Work required:
The required result is a copy of each line below in which "computer" appears.

Stored data:

•••••

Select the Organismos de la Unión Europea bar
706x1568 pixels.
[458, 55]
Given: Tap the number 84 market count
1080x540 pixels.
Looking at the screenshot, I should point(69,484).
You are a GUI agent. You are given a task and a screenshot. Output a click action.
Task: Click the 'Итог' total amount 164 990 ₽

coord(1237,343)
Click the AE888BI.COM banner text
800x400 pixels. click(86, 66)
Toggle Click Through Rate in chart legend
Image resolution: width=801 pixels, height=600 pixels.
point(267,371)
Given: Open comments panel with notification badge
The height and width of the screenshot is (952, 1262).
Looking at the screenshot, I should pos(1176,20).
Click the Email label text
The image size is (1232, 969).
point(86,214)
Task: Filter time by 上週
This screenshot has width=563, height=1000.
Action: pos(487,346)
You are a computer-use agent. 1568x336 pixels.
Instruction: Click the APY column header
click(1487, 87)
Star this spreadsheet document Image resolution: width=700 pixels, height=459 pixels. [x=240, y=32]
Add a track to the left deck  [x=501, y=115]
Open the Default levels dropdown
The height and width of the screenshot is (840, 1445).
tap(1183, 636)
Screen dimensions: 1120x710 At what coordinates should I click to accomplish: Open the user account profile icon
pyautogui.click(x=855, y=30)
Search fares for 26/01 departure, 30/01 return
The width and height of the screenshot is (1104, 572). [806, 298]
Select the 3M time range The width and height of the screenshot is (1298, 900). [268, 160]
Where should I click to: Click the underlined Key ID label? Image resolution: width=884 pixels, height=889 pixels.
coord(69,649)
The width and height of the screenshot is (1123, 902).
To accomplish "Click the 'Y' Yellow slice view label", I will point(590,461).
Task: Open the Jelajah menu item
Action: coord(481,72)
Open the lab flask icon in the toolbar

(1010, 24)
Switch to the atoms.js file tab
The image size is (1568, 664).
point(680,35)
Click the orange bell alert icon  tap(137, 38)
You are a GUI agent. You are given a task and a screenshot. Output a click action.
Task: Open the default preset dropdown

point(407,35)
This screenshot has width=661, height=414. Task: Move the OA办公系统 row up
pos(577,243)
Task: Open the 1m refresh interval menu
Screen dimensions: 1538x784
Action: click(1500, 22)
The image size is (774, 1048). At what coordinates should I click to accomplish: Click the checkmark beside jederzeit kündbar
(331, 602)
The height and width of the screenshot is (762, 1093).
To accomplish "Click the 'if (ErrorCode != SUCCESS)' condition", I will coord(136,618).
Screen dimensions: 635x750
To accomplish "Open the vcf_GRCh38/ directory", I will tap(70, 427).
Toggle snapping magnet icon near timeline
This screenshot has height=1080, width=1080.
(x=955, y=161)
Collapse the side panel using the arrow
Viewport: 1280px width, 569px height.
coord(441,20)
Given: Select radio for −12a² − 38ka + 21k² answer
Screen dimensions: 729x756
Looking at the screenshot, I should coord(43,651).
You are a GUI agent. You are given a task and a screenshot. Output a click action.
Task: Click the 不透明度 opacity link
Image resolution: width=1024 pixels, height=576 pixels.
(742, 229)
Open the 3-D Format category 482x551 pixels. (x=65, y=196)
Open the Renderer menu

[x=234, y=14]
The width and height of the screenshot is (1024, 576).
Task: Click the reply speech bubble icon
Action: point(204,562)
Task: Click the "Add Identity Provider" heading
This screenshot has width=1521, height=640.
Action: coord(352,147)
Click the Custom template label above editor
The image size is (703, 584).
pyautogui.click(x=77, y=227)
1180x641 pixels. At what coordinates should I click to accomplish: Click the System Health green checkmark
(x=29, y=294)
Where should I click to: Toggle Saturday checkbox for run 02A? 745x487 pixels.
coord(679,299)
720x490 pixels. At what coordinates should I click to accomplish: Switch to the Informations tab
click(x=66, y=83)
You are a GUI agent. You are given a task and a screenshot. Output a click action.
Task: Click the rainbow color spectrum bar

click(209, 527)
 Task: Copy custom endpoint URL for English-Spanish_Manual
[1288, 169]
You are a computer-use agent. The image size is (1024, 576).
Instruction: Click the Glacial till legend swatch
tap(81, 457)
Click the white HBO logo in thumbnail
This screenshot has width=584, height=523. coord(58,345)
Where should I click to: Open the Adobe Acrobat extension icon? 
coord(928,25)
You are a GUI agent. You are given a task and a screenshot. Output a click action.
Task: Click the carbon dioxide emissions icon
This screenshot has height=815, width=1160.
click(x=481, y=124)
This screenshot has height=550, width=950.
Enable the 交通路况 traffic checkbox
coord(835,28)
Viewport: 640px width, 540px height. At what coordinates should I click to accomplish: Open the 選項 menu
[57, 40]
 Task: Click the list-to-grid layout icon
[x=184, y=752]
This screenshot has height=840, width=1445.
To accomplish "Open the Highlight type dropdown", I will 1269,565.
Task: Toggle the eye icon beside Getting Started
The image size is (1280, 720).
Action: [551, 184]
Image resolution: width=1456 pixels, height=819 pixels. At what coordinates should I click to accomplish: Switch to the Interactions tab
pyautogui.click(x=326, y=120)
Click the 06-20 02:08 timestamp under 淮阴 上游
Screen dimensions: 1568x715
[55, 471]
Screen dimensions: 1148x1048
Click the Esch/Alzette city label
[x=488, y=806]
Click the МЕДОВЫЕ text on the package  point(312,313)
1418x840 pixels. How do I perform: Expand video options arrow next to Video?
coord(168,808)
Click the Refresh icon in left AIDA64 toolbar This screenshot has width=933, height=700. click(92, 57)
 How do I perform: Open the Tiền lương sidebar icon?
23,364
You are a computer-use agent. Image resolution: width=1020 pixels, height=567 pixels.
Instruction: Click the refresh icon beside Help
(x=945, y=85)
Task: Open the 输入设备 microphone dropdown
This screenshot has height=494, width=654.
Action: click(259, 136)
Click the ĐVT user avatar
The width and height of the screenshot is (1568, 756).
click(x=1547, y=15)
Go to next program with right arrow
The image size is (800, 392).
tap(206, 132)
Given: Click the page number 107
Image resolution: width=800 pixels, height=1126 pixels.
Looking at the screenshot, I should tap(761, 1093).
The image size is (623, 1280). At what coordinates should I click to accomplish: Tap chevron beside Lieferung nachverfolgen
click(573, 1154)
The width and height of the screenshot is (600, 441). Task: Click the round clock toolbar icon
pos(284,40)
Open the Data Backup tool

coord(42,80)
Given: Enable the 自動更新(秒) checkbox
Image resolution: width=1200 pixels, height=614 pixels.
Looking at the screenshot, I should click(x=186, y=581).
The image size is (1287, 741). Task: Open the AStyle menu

•••••

Your response:
You are a computer-use agent. 1568x336 pixels.
You are a computer-use agent. The image size is (1024, 576).
You are a computer-use agent. Image resolution: width=1020 pixels, height=567 pixels.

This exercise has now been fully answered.